# Your assignment
Taking the line with "Viewport: 504px width, 363px" as the first and the line with "Task: Click the Edit Foodspot heading" as the last, set down exactly every line in that range from the entries below, and no more.

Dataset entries
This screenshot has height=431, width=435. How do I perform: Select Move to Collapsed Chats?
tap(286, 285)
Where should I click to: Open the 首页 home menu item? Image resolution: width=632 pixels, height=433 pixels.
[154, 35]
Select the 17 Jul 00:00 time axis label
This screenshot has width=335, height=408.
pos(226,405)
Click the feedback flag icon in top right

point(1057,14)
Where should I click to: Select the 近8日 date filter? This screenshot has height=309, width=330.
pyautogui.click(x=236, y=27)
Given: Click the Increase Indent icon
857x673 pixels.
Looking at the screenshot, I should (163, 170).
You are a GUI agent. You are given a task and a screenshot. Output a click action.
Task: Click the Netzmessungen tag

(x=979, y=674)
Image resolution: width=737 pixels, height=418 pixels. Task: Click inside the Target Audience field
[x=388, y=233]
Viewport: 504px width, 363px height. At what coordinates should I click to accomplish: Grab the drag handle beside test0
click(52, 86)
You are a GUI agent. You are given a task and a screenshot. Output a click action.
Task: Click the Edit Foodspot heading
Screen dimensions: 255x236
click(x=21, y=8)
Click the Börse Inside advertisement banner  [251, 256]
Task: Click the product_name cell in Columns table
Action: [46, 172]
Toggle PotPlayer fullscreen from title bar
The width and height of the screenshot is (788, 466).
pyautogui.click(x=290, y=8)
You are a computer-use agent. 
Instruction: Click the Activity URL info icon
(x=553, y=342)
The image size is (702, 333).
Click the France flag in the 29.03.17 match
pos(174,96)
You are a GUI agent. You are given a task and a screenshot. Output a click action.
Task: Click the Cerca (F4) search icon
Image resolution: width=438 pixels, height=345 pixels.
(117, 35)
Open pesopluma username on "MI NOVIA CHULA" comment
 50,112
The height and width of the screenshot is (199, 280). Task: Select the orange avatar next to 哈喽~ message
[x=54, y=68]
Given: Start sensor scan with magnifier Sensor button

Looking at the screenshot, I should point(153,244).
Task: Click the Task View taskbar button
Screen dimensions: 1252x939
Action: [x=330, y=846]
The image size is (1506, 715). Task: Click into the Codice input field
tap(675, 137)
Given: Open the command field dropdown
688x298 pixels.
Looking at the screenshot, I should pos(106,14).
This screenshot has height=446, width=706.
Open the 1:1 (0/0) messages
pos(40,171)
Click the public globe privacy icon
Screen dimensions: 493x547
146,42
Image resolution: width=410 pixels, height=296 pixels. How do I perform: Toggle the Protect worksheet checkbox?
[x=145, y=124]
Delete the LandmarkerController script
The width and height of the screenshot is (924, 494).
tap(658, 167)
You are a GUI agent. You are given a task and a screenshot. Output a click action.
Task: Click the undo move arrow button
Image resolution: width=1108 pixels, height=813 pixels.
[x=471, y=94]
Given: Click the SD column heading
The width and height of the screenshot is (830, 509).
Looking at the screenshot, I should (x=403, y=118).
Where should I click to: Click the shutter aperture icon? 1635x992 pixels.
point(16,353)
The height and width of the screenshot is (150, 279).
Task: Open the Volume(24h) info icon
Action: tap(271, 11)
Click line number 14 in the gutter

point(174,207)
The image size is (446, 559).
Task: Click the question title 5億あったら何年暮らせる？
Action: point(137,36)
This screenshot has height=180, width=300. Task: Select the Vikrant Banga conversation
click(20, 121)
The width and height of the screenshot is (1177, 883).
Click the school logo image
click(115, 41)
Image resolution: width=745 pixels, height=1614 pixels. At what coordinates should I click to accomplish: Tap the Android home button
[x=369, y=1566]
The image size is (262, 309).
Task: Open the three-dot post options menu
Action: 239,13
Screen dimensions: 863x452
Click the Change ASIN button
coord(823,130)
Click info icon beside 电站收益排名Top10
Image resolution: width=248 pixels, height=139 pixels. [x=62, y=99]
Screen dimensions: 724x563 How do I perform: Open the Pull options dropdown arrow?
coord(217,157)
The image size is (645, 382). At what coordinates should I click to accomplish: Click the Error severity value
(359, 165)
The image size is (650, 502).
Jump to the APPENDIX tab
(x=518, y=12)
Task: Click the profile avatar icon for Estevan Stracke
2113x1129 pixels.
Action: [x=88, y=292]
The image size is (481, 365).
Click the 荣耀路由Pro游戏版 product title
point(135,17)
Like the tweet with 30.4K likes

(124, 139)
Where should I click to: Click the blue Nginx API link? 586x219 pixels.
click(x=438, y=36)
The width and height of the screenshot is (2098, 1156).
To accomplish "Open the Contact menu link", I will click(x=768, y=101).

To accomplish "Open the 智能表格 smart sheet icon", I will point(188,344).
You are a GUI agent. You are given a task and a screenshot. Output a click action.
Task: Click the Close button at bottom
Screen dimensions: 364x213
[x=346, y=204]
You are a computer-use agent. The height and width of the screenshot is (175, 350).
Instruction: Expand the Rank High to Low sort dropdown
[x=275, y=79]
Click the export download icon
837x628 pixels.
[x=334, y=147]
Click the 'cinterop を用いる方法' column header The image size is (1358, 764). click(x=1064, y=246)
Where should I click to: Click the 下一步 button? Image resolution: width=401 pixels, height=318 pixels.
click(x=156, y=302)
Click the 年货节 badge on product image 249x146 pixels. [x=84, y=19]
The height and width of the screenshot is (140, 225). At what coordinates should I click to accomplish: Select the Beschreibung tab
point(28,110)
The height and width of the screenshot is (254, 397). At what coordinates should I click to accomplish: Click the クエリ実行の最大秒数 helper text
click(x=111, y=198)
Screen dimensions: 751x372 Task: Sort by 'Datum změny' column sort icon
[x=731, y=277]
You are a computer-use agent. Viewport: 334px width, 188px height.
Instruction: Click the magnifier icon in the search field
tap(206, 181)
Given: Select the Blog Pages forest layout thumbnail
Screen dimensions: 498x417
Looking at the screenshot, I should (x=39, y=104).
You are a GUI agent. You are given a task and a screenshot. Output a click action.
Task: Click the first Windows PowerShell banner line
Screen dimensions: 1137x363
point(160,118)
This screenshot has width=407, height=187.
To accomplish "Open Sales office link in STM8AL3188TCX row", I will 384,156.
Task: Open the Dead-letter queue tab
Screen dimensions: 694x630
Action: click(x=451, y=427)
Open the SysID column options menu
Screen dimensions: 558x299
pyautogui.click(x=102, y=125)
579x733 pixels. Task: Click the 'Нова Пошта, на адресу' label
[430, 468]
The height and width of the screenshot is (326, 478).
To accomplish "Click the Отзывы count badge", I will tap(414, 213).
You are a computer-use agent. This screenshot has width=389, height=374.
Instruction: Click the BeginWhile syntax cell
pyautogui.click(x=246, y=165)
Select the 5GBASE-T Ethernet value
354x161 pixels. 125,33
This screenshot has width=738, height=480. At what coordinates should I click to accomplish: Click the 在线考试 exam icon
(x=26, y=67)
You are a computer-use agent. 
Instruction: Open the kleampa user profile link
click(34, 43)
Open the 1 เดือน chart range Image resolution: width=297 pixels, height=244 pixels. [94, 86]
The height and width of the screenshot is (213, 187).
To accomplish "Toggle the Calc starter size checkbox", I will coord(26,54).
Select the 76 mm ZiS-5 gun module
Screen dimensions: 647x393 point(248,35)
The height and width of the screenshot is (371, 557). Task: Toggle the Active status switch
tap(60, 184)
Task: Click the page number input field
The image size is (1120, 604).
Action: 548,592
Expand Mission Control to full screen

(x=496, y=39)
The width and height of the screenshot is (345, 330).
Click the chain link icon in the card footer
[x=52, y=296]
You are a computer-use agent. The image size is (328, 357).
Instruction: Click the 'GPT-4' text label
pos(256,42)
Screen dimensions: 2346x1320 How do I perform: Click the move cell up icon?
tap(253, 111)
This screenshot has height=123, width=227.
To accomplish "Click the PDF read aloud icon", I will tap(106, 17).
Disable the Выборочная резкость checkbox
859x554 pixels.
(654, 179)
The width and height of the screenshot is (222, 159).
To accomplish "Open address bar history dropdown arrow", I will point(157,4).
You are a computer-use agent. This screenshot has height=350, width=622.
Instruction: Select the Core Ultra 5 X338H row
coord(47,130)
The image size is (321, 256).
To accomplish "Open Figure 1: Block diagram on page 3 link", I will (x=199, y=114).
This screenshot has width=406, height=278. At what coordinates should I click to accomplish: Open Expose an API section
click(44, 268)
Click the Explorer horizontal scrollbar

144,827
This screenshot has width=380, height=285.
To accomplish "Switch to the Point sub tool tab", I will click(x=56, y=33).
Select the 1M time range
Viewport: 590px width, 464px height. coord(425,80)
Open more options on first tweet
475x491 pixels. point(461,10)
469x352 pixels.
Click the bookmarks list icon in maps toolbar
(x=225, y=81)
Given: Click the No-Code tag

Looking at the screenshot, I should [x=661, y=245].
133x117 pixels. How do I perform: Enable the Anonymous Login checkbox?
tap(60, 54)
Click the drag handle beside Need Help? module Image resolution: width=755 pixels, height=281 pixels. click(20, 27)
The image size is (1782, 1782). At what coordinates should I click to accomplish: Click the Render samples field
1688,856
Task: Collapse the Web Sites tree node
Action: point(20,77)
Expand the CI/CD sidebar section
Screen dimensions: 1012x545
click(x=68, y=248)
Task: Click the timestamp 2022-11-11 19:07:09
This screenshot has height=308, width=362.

# Output of the exercise
Viewport: 504px width, 363px height. At what coordinates should I click to accomplish: Grab the drag handle beside test0
click(52, 86)
You are a GUI agent. You are given a task and a screenshot. Output a click action.
Task: Click the Edit Foodspot heading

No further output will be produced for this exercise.